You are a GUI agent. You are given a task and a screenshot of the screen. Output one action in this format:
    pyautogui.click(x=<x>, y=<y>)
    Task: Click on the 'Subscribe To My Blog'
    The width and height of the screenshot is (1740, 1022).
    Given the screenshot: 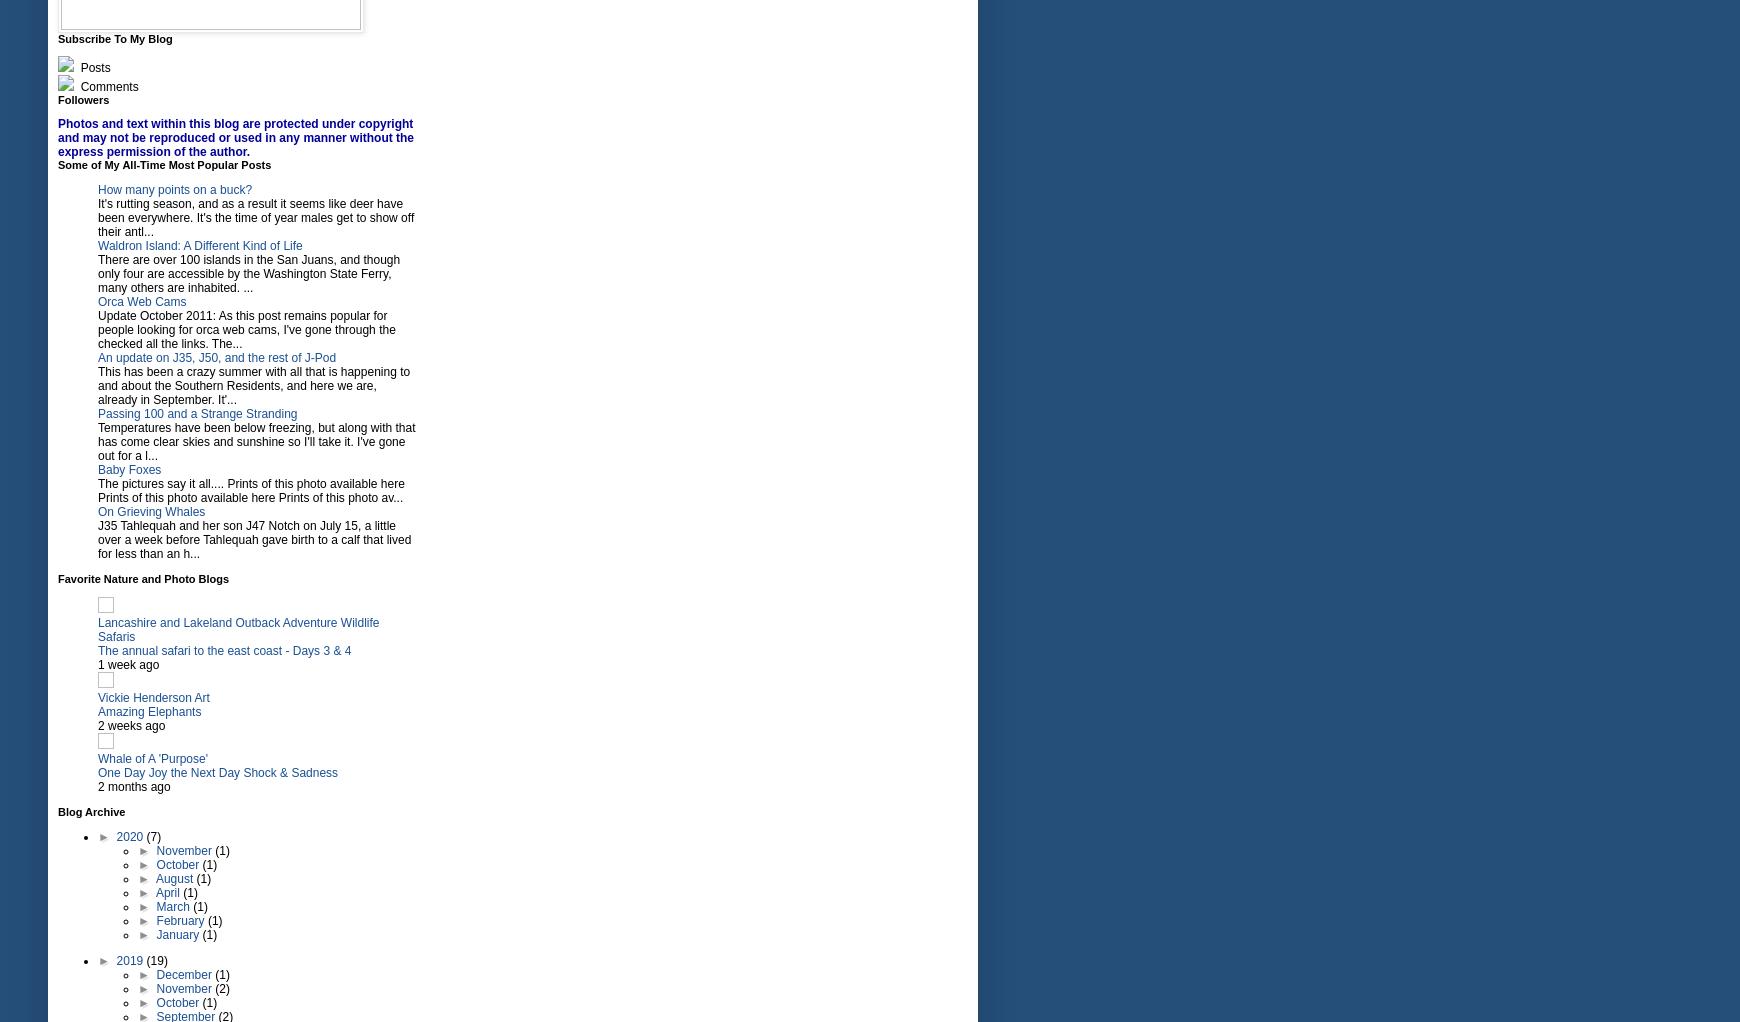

- - - - - - -

▶ [Given exercise]
Print every line of the records above word for word, omitting any pictures they contain.

▶ [The output]
You are a GUI agent. You are given a task and a screenshot of the screen. Output one action in this format:
    pyautogui.click(x=<x>, y=<y>)
    Task: Click on the 'Subscribe To My Blog'
    The width and height of the screenshot is (1740, 1022).
    Given the screenshot: 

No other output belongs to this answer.